## Work required
For the listing that follows, give again exactly the lines from the one with "This screenshot has width=900, height=551." to the one with "Open the Shape options link in control bar", including both.

========================================

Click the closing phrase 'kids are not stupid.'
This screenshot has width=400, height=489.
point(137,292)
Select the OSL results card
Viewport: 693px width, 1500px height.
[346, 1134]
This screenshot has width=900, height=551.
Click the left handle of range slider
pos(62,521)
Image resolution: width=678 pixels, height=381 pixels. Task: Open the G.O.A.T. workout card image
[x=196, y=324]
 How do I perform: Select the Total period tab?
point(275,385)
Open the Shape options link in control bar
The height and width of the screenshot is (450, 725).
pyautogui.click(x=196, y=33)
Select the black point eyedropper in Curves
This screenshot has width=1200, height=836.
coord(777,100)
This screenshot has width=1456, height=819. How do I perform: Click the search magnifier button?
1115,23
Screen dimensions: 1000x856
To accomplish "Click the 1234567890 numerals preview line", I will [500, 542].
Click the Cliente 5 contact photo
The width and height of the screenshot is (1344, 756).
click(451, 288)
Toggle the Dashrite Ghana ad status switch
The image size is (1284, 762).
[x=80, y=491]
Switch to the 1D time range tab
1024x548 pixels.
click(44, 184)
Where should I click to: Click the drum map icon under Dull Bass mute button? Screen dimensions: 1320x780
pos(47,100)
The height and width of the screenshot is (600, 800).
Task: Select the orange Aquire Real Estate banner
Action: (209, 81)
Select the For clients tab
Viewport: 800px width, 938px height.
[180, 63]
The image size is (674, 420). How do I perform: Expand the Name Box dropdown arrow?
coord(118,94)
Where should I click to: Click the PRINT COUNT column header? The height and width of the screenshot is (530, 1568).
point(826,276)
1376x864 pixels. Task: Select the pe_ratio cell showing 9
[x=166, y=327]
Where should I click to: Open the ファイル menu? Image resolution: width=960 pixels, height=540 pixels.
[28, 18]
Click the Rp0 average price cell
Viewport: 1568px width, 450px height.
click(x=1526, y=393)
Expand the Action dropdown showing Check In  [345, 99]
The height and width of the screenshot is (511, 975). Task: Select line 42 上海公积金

========================================

## Answer to this exercise
This screenshot has width=900, height=551.
Click the left handle of range slider
pos(62,521)
Image resolution: width=678 pixels, height=381 pixels. Task: Open the G.O.A.T. workout card image
[x=196, y=324]
 How do I perform: Select the Total period tab?
point(275,385)
Open the Shape options link in control bar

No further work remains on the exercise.